A Texas compounding pharmacy has recalled all its sterile products after 15 people who got calcium injections developed bacterial infections, the Food and Drug Administration said Sunday.

It’s the latest in a series of high-profile recalls of contaminated drugs made by the pharmacies, which mix and distribute specialty drugs and medical products.

“The U.S. Food and Drug Administration is alerting health care providers and patients of a voluntary nationwide recall of all products produced and distributed for sterile use by Specialty Compounding, LLC, Cedar Park, Tex.,” the FDA said in a statement.

“The FDA has received reports of 15 patients from two Texas hospitals who received an infusion of calcium gluconate 2 grams in sodium chloride 0.9 percent for Injection, supplied by Specialty Compounding,” it added.

“Then the patients developed bacterial bloodstream infections caused by Rhodococcus equi. These infections are thought to be related to the infusions.” The bacteria infects mostly animals, who inhale it in dust. It rarely infects people, but any infectious bacteria directly injected into the bloodstream or muscle can cause trouble.

"Giving a patient a contaminated injectable drug could result in a life-threatening infection,” Dr. Janet Woodcock, director of FDA's Center for Drug Evaluation and Research, said in a statement.

“Facilities, health care providers and patients who have received the products since May 9, 2013 should immediately discontinue use, quarantine the products, and return the products to Specialty Compounding,” the FDA advises. “According to information provided by the firm, the recalled products were distributed directly to patients nationwide, with the exception of North Carolina. Recalled products were also distributed directly to hospitals and physicians' offices in Texas.”

The FDA has redoubled efforts to check on compounding pharmacies after an outbreak of fungal infections linked to a single Massachusetts pharmacy last year killed 63 people. So far, 749 people in 20 states have been sickened in that outbreak, the worst cases with meningitis or stroke, with some local abscesses and similar infections as well.

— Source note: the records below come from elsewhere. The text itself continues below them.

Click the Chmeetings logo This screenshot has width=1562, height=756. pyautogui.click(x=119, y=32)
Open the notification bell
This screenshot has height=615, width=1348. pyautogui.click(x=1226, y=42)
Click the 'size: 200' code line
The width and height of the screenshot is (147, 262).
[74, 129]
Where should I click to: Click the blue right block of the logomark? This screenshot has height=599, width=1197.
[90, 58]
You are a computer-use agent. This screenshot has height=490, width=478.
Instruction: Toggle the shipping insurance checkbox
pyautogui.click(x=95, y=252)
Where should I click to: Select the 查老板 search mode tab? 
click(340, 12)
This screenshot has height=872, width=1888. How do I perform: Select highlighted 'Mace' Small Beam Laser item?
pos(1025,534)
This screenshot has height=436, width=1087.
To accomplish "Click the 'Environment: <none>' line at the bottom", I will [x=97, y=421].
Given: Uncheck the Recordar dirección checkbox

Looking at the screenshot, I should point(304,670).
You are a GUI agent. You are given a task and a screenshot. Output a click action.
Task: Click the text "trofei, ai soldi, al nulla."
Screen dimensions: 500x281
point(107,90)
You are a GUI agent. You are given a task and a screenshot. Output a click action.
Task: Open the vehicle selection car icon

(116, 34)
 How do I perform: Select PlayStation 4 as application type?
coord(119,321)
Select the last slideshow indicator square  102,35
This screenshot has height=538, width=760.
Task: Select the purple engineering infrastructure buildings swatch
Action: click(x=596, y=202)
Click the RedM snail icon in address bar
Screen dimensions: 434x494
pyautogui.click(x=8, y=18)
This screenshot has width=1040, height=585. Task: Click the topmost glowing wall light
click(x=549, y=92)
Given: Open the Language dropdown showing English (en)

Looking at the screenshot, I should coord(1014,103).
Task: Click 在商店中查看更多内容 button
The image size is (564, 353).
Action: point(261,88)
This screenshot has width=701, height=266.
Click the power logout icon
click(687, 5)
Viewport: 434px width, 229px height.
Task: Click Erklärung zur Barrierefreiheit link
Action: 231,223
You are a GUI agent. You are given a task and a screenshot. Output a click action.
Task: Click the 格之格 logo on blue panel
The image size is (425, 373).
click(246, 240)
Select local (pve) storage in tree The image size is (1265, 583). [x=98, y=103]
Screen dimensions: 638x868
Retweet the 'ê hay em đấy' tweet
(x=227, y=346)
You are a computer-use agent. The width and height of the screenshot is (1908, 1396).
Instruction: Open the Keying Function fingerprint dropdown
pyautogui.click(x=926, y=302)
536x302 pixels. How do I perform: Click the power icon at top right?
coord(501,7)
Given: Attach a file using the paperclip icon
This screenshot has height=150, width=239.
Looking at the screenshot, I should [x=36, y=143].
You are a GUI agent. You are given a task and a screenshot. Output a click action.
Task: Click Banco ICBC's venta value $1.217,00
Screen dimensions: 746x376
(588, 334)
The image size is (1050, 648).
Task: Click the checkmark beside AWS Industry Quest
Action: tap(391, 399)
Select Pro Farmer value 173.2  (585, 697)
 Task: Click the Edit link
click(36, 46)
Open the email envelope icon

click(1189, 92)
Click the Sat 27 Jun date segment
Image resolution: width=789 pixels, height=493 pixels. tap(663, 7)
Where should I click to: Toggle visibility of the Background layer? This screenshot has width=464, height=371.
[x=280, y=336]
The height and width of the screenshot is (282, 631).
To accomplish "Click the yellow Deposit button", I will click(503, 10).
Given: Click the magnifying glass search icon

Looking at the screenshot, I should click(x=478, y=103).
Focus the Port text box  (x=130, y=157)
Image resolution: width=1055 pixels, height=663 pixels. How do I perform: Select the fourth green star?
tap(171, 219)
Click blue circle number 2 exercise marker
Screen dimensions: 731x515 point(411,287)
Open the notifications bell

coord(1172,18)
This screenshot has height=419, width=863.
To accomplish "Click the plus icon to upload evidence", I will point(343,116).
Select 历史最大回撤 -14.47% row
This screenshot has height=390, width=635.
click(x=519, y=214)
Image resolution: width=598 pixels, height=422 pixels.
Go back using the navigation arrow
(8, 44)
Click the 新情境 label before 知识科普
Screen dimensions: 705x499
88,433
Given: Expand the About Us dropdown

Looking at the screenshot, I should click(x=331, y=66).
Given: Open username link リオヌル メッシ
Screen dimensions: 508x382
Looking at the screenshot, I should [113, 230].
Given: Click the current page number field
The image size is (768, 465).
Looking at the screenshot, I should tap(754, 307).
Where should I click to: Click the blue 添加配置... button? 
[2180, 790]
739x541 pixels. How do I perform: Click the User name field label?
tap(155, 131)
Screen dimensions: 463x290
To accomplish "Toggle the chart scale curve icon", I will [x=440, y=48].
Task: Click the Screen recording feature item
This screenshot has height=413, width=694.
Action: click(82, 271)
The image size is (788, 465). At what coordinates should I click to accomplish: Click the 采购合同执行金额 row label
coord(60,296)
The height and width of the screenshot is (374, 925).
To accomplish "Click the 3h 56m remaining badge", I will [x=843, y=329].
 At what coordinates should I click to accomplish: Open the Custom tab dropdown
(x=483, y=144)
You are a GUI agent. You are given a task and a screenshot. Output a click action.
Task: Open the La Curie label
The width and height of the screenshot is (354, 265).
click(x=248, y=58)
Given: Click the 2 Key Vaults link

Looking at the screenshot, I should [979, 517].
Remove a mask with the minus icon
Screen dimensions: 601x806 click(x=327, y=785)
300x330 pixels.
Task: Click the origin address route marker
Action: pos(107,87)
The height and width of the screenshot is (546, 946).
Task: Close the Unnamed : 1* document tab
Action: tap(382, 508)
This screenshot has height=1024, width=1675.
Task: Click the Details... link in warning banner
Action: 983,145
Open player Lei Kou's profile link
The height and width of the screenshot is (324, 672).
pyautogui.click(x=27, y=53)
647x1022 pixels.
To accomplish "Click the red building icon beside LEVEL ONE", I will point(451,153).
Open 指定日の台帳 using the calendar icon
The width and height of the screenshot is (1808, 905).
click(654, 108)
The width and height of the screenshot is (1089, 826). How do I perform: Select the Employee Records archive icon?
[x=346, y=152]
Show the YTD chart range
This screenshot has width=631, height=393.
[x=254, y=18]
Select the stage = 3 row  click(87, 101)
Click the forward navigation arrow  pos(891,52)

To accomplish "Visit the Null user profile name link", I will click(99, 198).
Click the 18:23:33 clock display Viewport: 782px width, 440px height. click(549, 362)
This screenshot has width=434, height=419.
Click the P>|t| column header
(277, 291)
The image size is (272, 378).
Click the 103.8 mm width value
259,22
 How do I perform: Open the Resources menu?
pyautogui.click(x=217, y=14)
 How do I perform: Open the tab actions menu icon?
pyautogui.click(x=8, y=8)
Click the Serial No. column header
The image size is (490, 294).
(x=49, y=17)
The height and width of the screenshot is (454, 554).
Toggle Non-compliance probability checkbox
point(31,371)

Inspection of the New England Compounding Center showed products made there were contaminated with bacteria and fungi. The pharmacy, which shipped dozens of different products in large batches all over the country, has closed down.

FDA inspections have led to several other recalls. The agency is asking Congress for more powers to regulate compounding pharmacies. Currently, states are supposed to regulate compounders while the FDA sticks to drug manufacturers.

But FDA argues there are many pharmacies like NECC and the Texas pharmacy, Specialty Compounding, that make products in large batches and behave more like manufacturers than pharmacies.

A Senate bill would give FDA authority over compounding pharmacies that produce sterile drugs without a prescription and ship those drugs across state lines. Some consumer groups, as well as some Republicans in Congress, say the FDA already has enough power and simply hasn’t been exercising it.